[Data listing]

##############################

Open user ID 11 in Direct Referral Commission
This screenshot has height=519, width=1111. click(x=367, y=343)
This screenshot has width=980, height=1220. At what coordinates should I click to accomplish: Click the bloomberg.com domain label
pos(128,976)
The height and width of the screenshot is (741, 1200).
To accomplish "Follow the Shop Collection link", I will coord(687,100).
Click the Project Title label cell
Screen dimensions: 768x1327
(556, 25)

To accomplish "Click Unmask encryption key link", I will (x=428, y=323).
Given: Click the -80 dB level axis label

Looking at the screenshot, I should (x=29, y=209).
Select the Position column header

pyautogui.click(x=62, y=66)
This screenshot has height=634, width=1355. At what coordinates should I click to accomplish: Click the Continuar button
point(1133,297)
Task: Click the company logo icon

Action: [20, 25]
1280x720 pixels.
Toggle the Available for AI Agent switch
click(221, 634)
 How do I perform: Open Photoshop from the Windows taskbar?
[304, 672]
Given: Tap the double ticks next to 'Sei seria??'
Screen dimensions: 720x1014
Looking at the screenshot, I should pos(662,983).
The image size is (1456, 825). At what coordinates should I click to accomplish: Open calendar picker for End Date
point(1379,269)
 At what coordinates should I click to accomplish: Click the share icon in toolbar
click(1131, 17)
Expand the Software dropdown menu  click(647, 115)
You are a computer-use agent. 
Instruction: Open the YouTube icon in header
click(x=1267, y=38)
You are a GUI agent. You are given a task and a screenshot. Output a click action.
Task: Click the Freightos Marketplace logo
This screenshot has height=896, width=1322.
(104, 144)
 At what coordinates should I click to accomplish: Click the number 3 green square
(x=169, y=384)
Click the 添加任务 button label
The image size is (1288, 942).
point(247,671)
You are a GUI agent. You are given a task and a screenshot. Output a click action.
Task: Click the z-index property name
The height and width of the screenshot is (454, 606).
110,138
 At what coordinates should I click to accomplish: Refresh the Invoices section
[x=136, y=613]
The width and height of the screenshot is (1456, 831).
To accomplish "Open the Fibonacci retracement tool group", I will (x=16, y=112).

##############################

Pull out each line of the records that contains the string "This". Case counts.

This screenshot has height=519, width=1111. click(x=367, y=343)
This screenshot has width=980, height=1220. At what coordinates should I click to accomplish: Click the bloomberg.com domain label
This screenshot has height=634, width=1355. At what coordinates should I click to accomplish: Click the Continuar button
This screenshot has height=896, width=1322.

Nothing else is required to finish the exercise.